DIRECTIONS FOR THIS TASK:
Reproduce all of the data word for word.

DATA RECORDS:
================================

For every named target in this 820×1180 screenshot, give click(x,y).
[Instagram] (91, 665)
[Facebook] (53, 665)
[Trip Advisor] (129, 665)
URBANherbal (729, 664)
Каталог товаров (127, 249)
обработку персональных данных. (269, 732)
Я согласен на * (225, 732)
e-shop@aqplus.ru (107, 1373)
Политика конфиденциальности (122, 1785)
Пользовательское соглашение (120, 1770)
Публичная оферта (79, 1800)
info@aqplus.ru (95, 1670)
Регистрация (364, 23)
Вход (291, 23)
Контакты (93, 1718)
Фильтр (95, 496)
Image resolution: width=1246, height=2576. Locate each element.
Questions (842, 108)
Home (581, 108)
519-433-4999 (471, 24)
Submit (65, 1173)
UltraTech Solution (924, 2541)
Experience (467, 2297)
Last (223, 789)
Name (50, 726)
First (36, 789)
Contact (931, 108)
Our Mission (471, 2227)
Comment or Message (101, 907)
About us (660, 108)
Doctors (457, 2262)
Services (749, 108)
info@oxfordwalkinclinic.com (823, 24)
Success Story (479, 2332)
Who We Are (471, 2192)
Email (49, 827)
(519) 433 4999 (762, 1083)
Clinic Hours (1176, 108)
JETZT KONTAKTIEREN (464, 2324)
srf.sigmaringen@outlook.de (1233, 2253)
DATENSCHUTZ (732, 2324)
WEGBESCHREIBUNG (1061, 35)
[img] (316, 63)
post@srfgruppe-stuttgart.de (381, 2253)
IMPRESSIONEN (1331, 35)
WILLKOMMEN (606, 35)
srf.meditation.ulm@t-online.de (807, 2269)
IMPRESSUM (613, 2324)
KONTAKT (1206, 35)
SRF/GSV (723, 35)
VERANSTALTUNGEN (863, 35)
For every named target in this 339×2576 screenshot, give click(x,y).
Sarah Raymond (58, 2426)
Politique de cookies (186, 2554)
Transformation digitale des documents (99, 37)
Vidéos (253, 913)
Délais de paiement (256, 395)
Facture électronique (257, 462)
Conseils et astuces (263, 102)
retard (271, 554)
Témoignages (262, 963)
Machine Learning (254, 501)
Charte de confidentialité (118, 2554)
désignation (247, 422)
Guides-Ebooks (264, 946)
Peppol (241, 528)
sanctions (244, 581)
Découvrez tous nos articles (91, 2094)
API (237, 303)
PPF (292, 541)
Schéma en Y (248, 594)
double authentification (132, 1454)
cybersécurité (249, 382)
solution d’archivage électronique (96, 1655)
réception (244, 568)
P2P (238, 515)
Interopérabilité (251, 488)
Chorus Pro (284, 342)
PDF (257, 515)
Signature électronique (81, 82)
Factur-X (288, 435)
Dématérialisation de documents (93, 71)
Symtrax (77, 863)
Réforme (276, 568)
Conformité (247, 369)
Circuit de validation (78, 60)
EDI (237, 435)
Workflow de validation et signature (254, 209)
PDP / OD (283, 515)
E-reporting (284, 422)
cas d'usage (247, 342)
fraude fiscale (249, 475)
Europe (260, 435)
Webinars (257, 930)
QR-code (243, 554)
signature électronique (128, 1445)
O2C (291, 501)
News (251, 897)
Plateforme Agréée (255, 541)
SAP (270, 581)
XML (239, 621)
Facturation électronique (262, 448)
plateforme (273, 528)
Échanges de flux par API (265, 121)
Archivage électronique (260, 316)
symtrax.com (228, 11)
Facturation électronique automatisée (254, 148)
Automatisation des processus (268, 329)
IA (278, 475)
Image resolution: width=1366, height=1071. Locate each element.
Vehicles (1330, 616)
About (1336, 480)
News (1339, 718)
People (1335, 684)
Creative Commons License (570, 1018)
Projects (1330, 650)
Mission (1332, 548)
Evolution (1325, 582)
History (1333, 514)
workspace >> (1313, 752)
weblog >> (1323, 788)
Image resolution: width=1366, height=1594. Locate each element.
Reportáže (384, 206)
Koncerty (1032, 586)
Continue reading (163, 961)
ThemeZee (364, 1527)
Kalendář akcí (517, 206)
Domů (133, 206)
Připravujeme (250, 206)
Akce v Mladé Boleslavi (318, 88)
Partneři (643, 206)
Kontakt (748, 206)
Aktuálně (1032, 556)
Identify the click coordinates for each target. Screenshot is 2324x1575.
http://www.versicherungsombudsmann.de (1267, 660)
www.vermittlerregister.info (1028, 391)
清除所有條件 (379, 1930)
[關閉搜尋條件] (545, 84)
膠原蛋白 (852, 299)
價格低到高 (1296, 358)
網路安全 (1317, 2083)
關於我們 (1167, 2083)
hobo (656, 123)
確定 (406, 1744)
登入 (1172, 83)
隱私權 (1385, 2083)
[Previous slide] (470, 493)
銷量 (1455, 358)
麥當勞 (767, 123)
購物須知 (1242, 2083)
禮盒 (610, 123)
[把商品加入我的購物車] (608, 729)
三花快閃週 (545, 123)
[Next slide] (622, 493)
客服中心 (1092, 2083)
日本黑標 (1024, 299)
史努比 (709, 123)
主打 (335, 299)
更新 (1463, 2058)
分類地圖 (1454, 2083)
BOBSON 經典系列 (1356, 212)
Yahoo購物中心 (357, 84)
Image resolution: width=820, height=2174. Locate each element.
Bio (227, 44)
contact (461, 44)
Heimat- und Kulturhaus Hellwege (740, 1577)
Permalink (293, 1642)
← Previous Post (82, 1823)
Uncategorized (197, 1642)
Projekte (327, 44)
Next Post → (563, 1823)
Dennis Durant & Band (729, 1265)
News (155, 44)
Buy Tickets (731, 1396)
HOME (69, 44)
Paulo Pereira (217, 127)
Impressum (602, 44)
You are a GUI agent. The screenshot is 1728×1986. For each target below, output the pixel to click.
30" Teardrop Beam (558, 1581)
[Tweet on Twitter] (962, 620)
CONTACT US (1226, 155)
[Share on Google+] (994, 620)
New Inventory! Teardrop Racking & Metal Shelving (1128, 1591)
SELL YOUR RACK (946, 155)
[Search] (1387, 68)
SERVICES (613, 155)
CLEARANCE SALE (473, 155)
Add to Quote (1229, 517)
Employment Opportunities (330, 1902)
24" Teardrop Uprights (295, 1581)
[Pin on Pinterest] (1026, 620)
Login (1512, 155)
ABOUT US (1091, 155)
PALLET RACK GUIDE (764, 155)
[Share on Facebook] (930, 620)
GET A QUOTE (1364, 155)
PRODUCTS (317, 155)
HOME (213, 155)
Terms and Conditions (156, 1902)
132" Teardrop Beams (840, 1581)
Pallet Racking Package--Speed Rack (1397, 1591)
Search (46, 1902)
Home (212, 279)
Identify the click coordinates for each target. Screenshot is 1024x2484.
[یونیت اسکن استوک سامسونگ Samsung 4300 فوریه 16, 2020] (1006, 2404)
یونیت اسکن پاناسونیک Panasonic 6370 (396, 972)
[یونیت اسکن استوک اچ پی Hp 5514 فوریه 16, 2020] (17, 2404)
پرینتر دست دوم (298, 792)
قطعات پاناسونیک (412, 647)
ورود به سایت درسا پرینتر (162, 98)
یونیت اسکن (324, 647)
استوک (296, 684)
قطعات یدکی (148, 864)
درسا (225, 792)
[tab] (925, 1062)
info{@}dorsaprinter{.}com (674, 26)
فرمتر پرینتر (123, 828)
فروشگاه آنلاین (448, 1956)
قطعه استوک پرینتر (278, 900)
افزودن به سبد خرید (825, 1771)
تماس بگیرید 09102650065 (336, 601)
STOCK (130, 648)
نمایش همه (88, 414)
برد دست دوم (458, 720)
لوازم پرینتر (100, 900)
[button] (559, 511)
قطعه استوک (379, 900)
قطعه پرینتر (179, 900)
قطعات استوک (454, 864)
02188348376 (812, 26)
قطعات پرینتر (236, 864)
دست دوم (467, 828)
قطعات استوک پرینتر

================================

SOLUTION FOR THIS EXERCISE:
For every named target in this 820×1180 screenshot, give click(x,y).
[Instagram] (91, 665)
[Facebook] (53, 665)
[Trip Advisor] (129, 665)
URBANherbal (729, 664)
Каталог товаров (127, 249)
обработку персональных данных. (269, 732)
Я согласен на * (225, 732)
e-shop@aqplus.ru (107, 1373)
Политика конфиденциальности (122, 1785)
Пользовательское соглашение (120, 1770)
Публичная оферта (79, 1800)
info@aqplus.ru (95, 1670)
Регистрация (364, 23)
Вход (291, 23)
Контакты (93, 1718)
Фильтр (95, 496)
Image resolution: width=1246, height=2576. Locate each element.
Questions (842, 108)
Home (581, 108)
519-433-4999 (471, 24)
Submit (65, 1173)
UltraTech Solution (924, 2541)
Experience (467, 2297)
Last (223, 789)
Name (50, 726)
First (36, 789)
Contact (931, 108)
Our Mission (471, 2227)
Comment or Message (101, 907)
About us (660, 108)
Doctors (457, 2262)
Services (749, 108)
info@oxfordwalkinclinic.com (823, 24)
Success Story (479, 2332)
Who We Are (471, 2192)
Email (49, 827)
(519) 433 4999 (762, 1083)
Clinic Hours (1176, 108)
JETZT KONTAKTIEREN (464, 2324)
srf.sigmaringen@outlook.de (1233, 2253)
DATENSCHUTZ (732, 2324)
WEGBESCHREIBUNG (1061, 35)
[img] (316, 63)
post@srfgruppe-stuttgart.de (381, 2253)
IMPRESSIONEN (1331, 35)
WILLKOMMEN (606, 35)
srf.meditation.ulm@t-online.de (807, 2269)
IMPRESSUM (613, 2324)
KONTAKT (1206, 35)
SRF/GSV (723, 35)
VERANSTALTUNGEN (863, 35)
For every named target in this 339×2576 screenshot, give click(x,y).
Sarah Raymond (58, 2426)
Politique de cookies (186, 2554)
Transformation digitale des documents (99, 37)
Vidéos (253, 913)
Délais de paiement (256, 395)
Facture électronique (257, 462)
Conseils et astuces (263, 102)
retard (271, 554)
Témoignages (262, 963)
Machine Learning (254, 501)
Charte de confidentialité (118, 2554)
désignation (247, 422)
Guides-Ebooks (264, 946)
Peppol (241, 528)
sanctions (244, 581)
Découvrez tous nos articles (91, 2094)
API (237, 303)
PPF (292, 541)
Schéma en Y (248, 594)
double authentification (132, 1454)
cybersécurité (249, 382)
solution d’archivage électronique (96, 1655)
réception (244, 568)
P2P (238, 515)
Interopérabilité (251, 488)
Chorus Pro (284, 342)
PDF (257, 515)
Signature électronique (81, 82)
Factur-X (288, 435)
Dématérialisation de documents (93, 71)
Symtrax (77, 863)
Réforme (276, 568)
Conformité (247, 369)
Circuit de validation (78, 60)
EDI (237, 435)
Workflow de validation et signature (254, 209)
PDP / OD (283, 515)
E-reporting (284, 422)
cas d'usage (247, 342)
fraude fiscale (249, 475)
Europe (260, 435)
Webinars (257, 930)
QR-code (243, 554)
signature électronique (128, 1445)
O2C (291, 501)
News (251, 897)
Plateforme Agréée (255, 541)
SAP (270, 581)
XML (239, 621)
Facturation électronique (262, 448)
plateforme (273, 528)
Échanges de flux par API (265, 121)
Archivage électronique (260, 316)
symtrax.com (228, 11)
Facturation électronique automatisée (254, 148)
Automatisation des processus (268, 329)
IA (278, 475)
Image resolution: width=1366, height=1071. Locate each element.
Vehicles (1330, 616)
About (1336, 480)
News (1339, 718)
People (1335, 684)
Creative Commons License (570, 1018)
Projects (1330, 650)
Mission (1332, 548)
Evolution (1325, 582)
History (1333, 514)
workspace >> (1313, 752)
weblog >> (1323, 788)
Image resolution: width=1366, height=1594. Locate each element.
Reportáže (384, 206)
Koncerty (1032, 586)
Continue reading (163, 961)
ThemeZee (364, 1527)
Kalendář akcí (517, 206)
Domů (133, 206)
Připravujeme (250, 206)
Akce v Mladé Boleslavi (318, 88)
Partneři (643, 206)
Kontakt (748, 206)
Aktuálně (1032, 556)
Identify the click coordinates for each target. Screenshot is 2324x1575.
http://www.versicherungsombudsmann.de (1267, 660)
www.vermittlerregister.info (1028, 391)
清除所有條件 (379, 1930)
[關閉搜尋條件] (545, 84)
膠原蛋白 (852, 299)
價格低到高 (1296, 358)
網路安全 (1317, 2083)
關於我們 (1167, 2083)
hobo (656, 123)
確定 (406, 1744)
登入 (1172, 83)
隱私權 (1385, 2083)
[Previous slide] (470, 493)
銷量 (1455, 358)
麥當勞 (767, 123)
購物須知 (1242, 2083)
禮盒 (610, 123)
[把商品加入我的購物車] (608, 729)
三花快閃週 (545, 123)
[Next slide] (622, 493)
客服中心 (1092, 2083)
日本黑標 (1024, 299)
史努比 (709, 123)
主打 (335, 299)
更新 (1463, 2058)
分類地圖 (1454, 2083)
BOBSON 經典系列 (1356, 212)
Yahoo購物中心 (357, 84)
Image resolution: width=820, height=2174. Locate each element.
Bio (227, 44)
contact (461, 44)
Heimat- und Kulturhaus Hellwege (740, 1577)
Permalink (293, 1642)
← Previous Post (82, 1823)
Uncategorized (197, 1642)
Projekte (327, 44)
Next Post → (563, 1823)
Dennis Durant & Band (729, 1265)
News (155, 44)
Buy Tickets (731, 1396)
HOME (69, 44)
Paulo Pereira (217, 127)
Impressum (602, 44)
You are a GUI agent. The screenshot is 1728×1986. For each target below, output the pixel to click.
30" Teardrop Beam (558, 1581)
[Tweet on Twitter] (962, 620)
CONTACT US (1226, 155)
[Share on Google+] (994, 620)
New Inventory! Teardrop Racking & Metal Shelving (1128, 1591)
SELL YOUR RACK (946, 155)
[Search] (1387, 68)
SERVICES (613, 155)
CLEARANCE SALE (473, 155)
Add to Quote (1229, 517)
Employment Opportunities (330, 1902)
24" Teardrop Uprights (295, 1581)
[Pin on Pinterest] (1026, 620)
Login (1512, 155)
ABOUT US (1091, 155)
PALLET RACK GUIDE (764, 155)
[Share on Facebook] (930, 620)
GET A QUOTE (1364, 155)
PRODUCTS (317, 155)
HOME (213, 155)
Terms and Conditions (156, 1902)
132" Teardrop Beams (840, 1581)
Pallet Racking Package--Speed Rack (1397, 1591)
Search (46, 1902)
Home (212, 279)
Identify the click coordinates for each target. Screenshot is 1024x2484.
[یونیت اسکن استوک سامسونگ Samsung 4300 فوریه 16, 2020] (1006, 2404)
یونیت اسکن پاناسونیک Panasonic 6370 (396, 972)
[یونیت اسکن استوک اچ پی Hp 5514 فوریه 16, 2020] (17, 2404)
پرینتر دست دوم (298, 792)
قطعات پاناسونیک (412, 647)
ورود به سایت درسا پرینتر (162, 98)
یونیت اسکن (324, 647)
استوک (296, 684)
قطعات یدکی (148, 864)
درسا (225, 792)
[tab] (925, 1062)
info{@}dorsaprinter{.}com (674, 26)
فرمتر پرینتر (123, 828)
فروشگاه آنلاین (448, 1956)
قطعه استوک پرینتر (278, 900)
افزودن به سبد خرید (825, 1771)
تماس بگیرید 09102650065 (336, 601)
STOCK (130, 648)
نمایش همه (88, 414)
برد دست دوم (458, 720)
لوازم پرینتر (100, 900)
[button] (559, 511)
قطعه استوک (379, 900)
قطعه پرینتر (179, 900)
قطعات استوک (454, 864)
02188348376 (812, 26)
قطعات پرینتر (236, 864)
دست دوم (467, 828)
قطعات استوک پرینتر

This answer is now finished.